● GIVEN EXERCISE
Output the lines from the one containing "Click into the Accounting Port field" down to the one containing "Action: [x=437, y=202]", both included, as a JSON list of strings with one string per line, skipping blank lines. Leave the pictures out of the answer.

(Data items)
·····
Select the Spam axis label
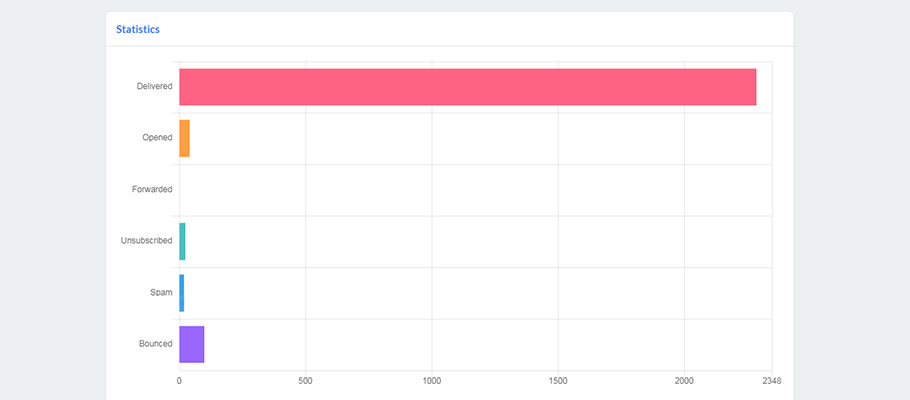910x400 pixels. 161,292
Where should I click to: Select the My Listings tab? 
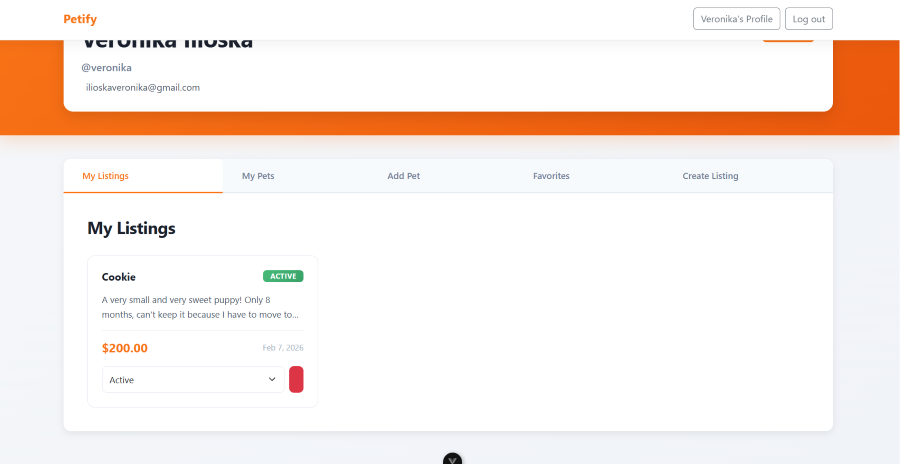click(x=105, y=176)
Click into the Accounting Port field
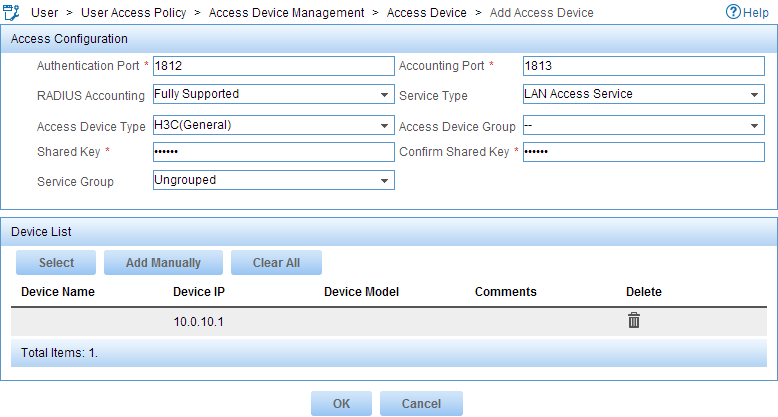Image resolution: width=778 pixels, height=417 pixels. click(x=644, y=66)
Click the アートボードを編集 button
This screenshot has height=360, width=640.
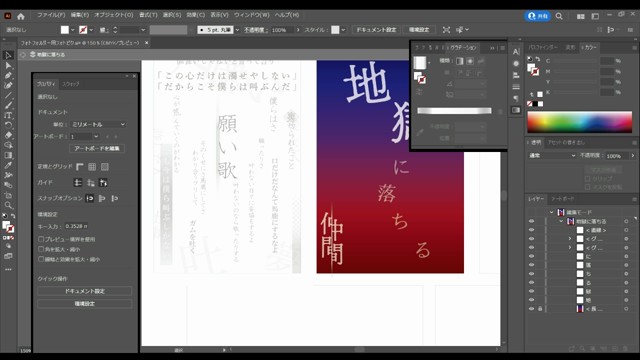click(x=97, y=148)
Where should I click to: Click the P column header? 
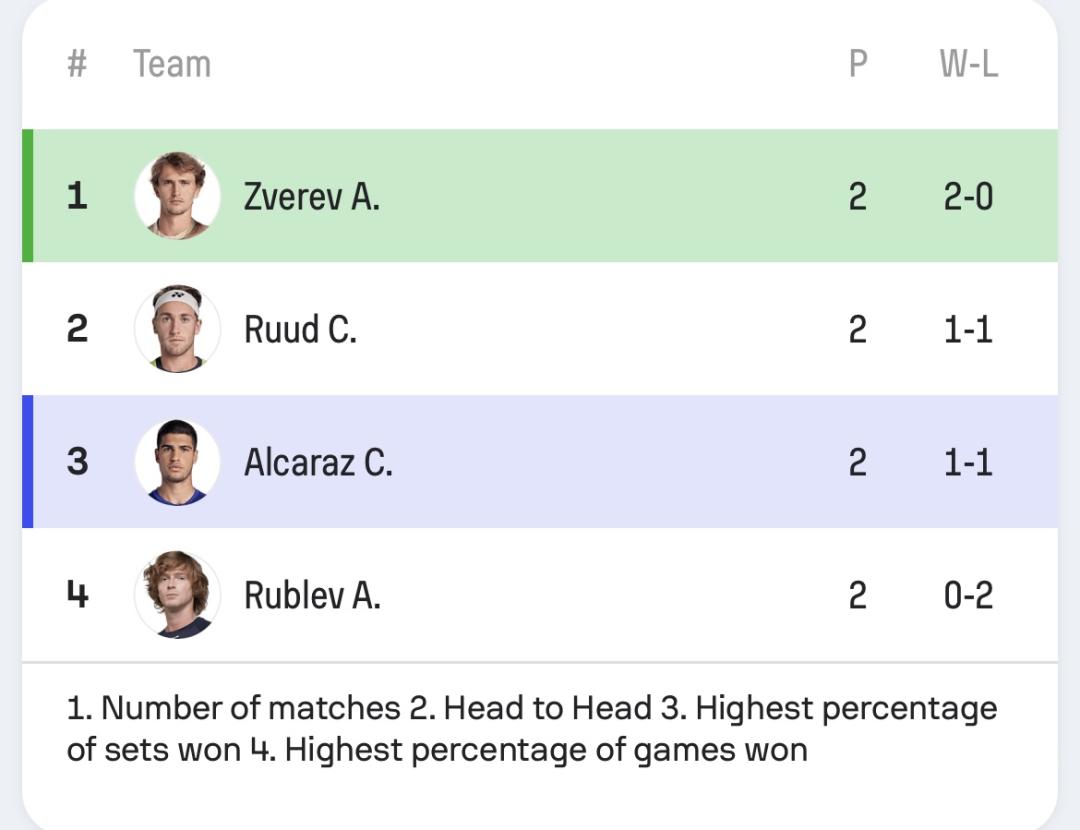tap(858, 64)
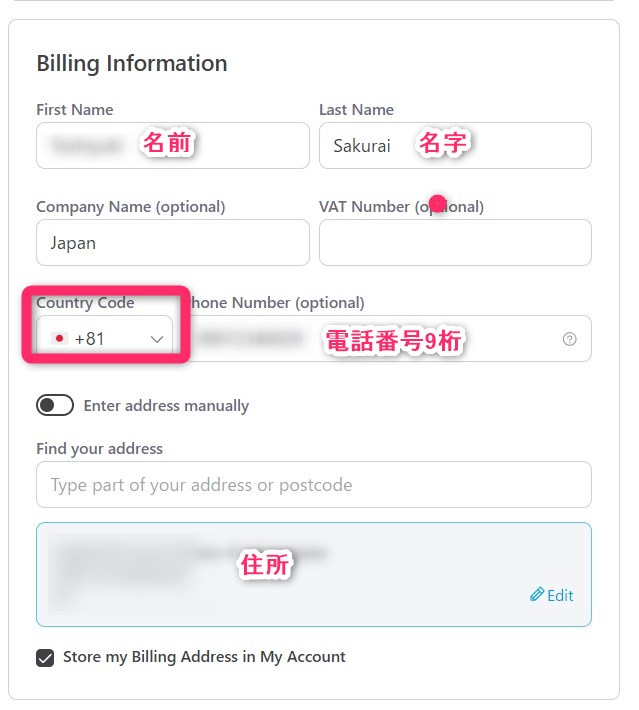Screen dimensions: 639x710
Task: Click the pink dot on VAT Number label
Action: [x=437, y=202]
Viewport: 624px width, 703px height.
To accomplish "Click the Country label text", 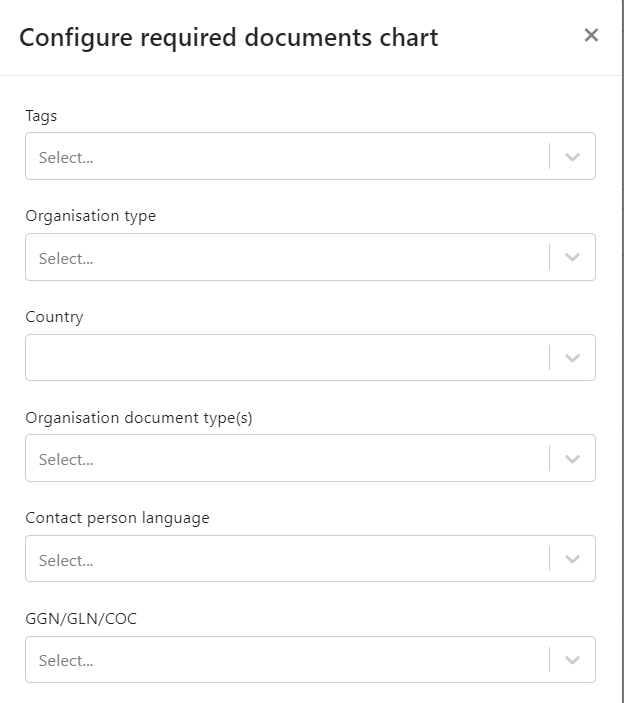I will [54, 317].
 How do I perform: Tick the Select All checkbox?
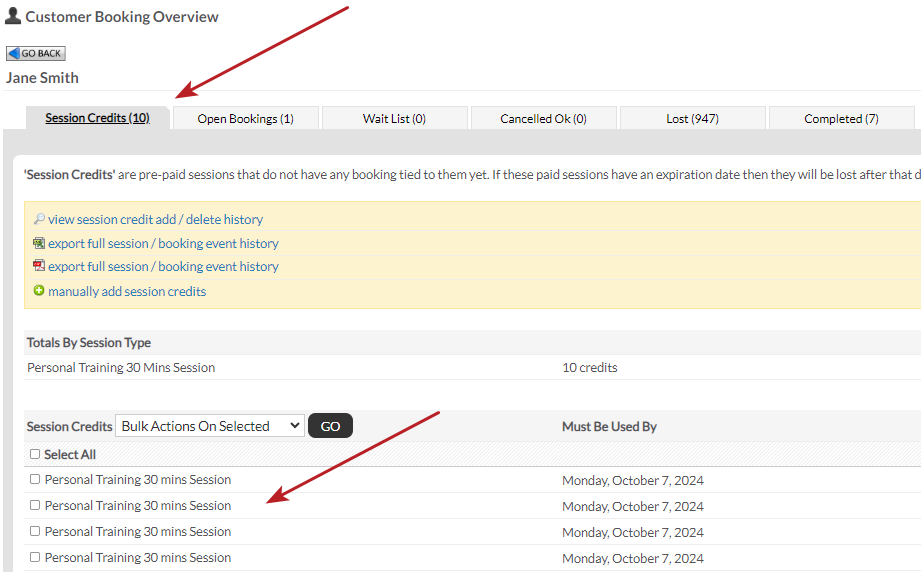tap(35, 454)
·····
● OUTPUT FOR THIS EXERCISE
[
  "Click into the Accounting Port field",
  "Image resolution: width=778 pixels, height=417 pixels. click(x=644, y=66)",
  "Click the アートボードを編集 button",
  "This screenshot has height=360, width=640.",
  "click(x=97, y=148)",
  "Where should I click to: Click the P column header? ",
  "tap(858, 64)",
  "Screen dimensions: 639x710",
  "Task: Click the pink dot on VAT Number label",
  "Action: [x=437, y=202]"
]